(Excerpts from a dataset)
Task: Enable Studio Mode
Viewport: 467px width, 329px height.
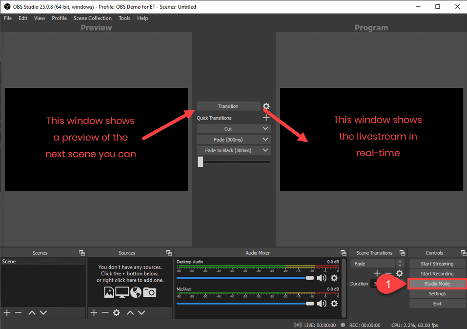Action: [x=437, y=283]
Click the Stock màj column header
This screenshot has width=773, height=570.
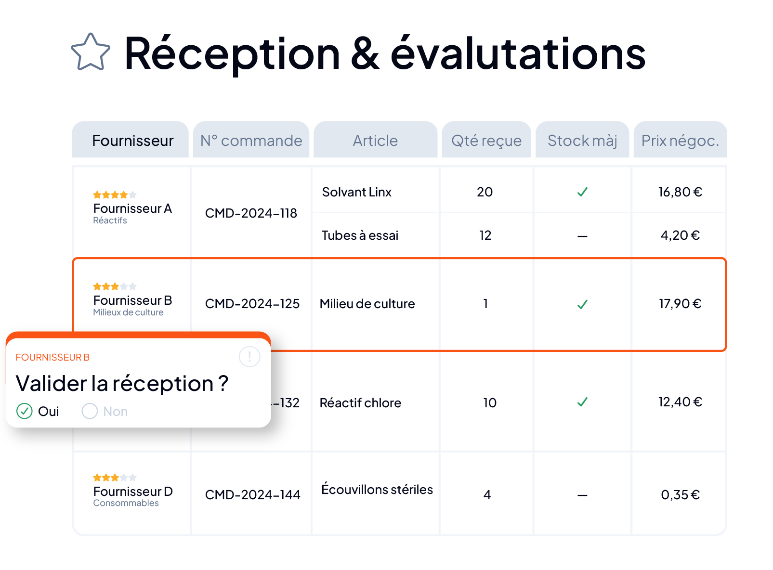(582, 140)
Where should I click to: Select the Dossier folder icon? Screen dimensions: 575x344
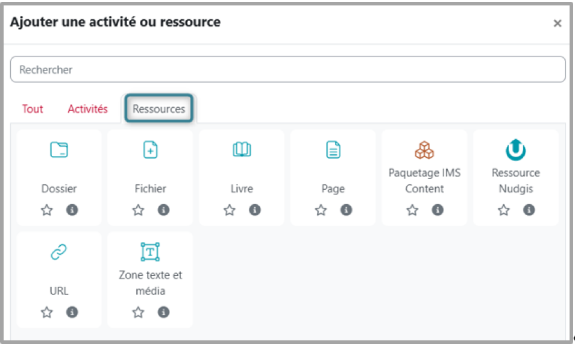pyautogui.click(x=59, y=150)
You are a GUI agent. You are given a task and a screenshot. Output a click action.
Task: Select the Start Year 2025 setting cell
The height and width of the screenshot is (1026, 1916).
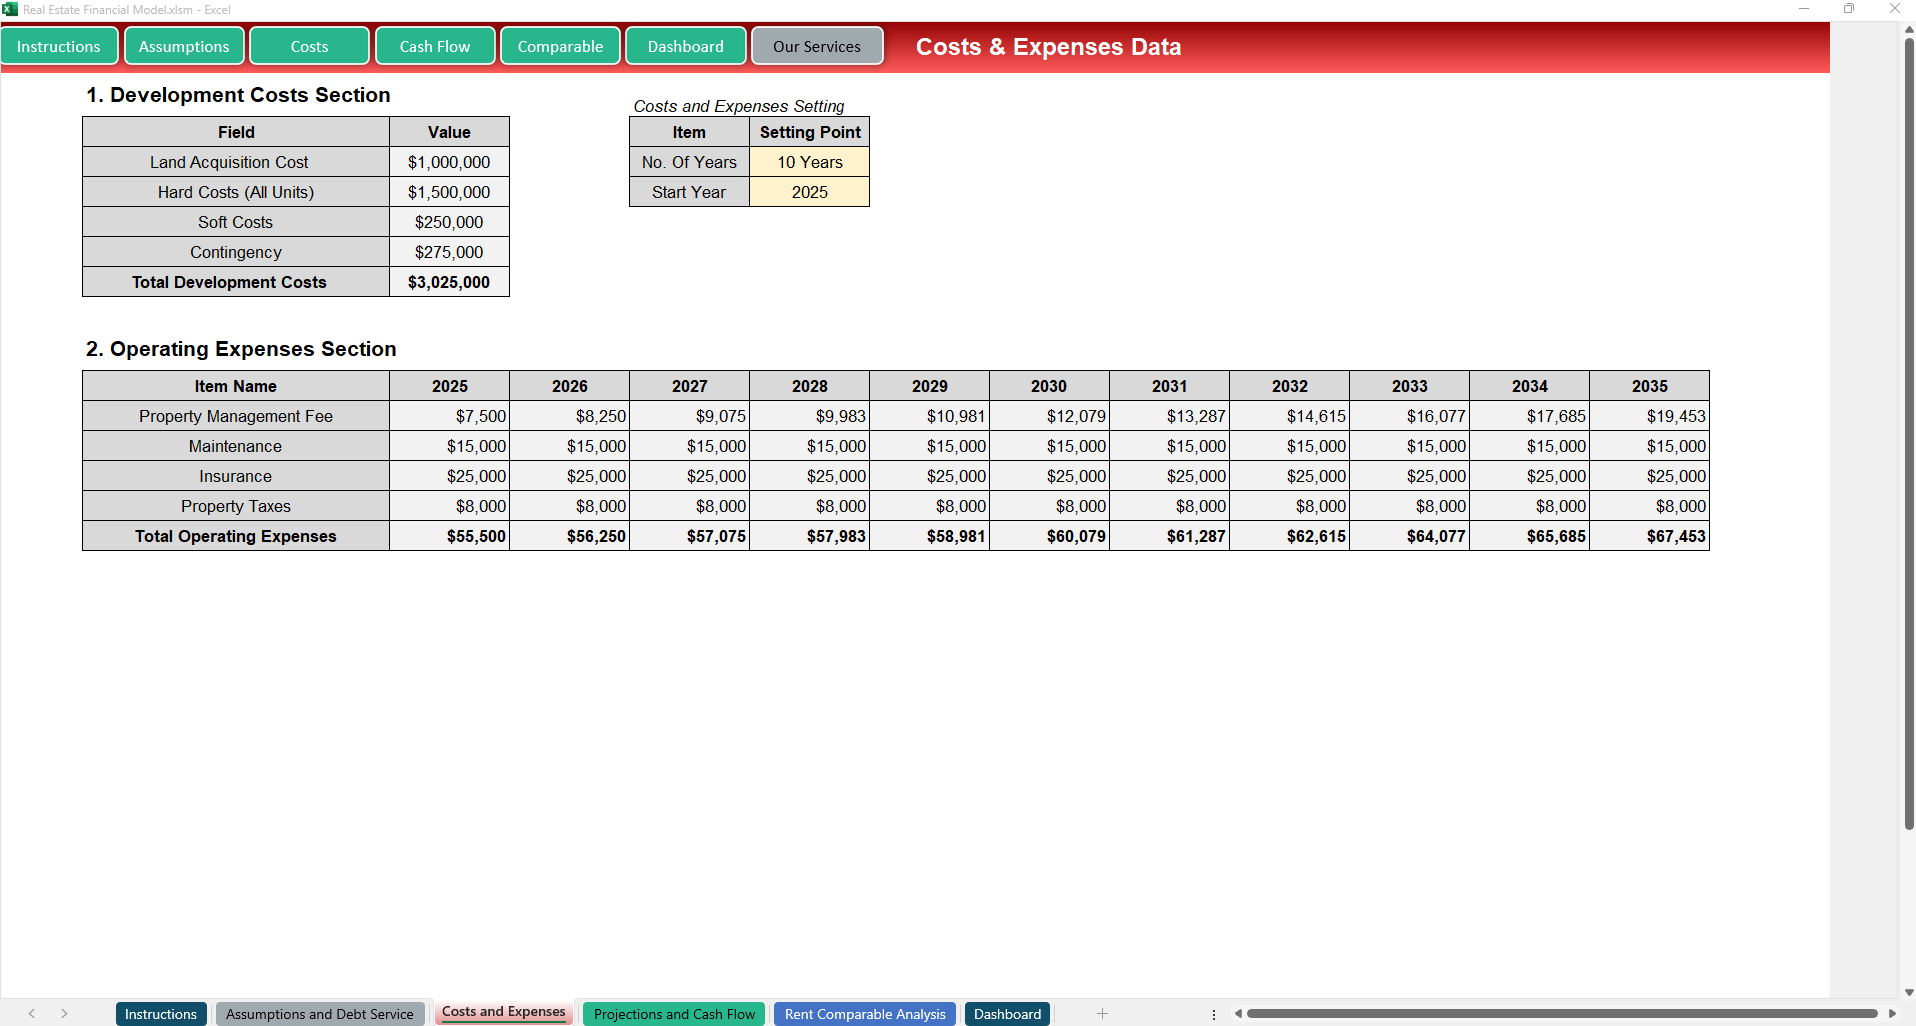click(809, 192)
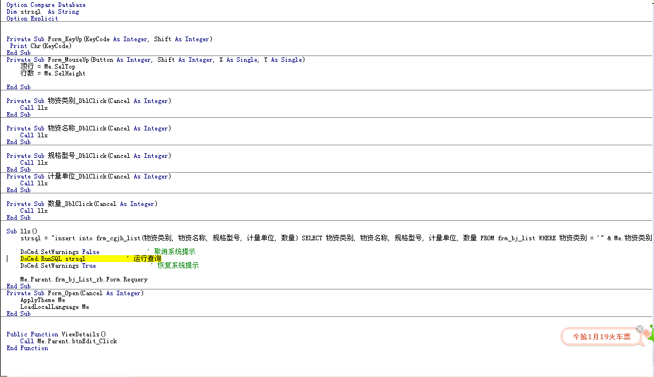Click the green mascot icon
This screenshot has width=654, height=377.
[x=650, y=334]
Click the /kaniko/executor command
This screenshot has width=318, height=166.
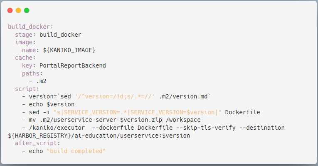57,128
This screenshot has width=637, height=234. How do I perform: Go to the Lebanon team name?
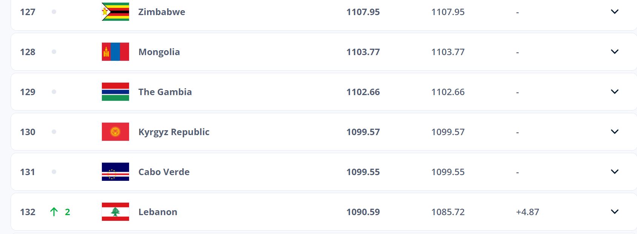[158, 212]
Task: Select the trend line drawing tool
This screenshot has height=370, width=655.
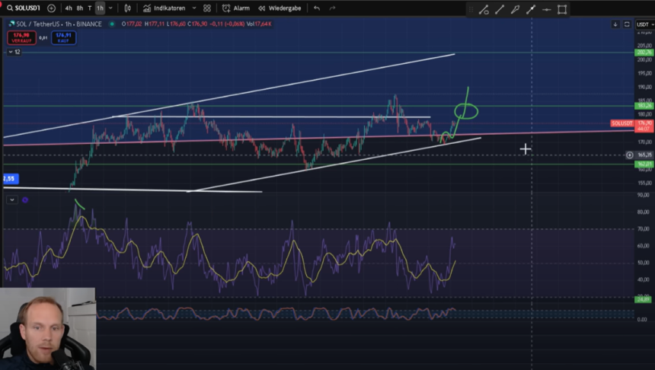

Your instructions:
Your copy should match the entries exactly, minus the pictures.

Response box:
Task: Enable Studio Mode
Viewport: 467px width, 329px height.
Action: [x=437, y=283]
Click the Stock màj column header
This screenshot has width=773, height=570.
(582, 140)
Where should I click to: Select the Dossier folder icon? Screen dimensions: 575x344
pyautogui.click(x=59, y=150)
You are a GUI agent. You are given a task and a screenshot. Output a click action.
Task: Select the Start Year 2025 setting cell
The height and width of the screenshot is (1026, 1916).
click(809, 192)
Click the green mascot icon
This screenshot has width=654, height=377.
[x=650, y=334]
Click the /kaniko/executor command
This screenshot has width=318, height=166.
57,128
This screenshot has width=637, height=234. How do I perform: Go to the Lebanon team name?
[158, 212]
Task: Select the trend line drawing tool
This screenshot has height=370, width=655.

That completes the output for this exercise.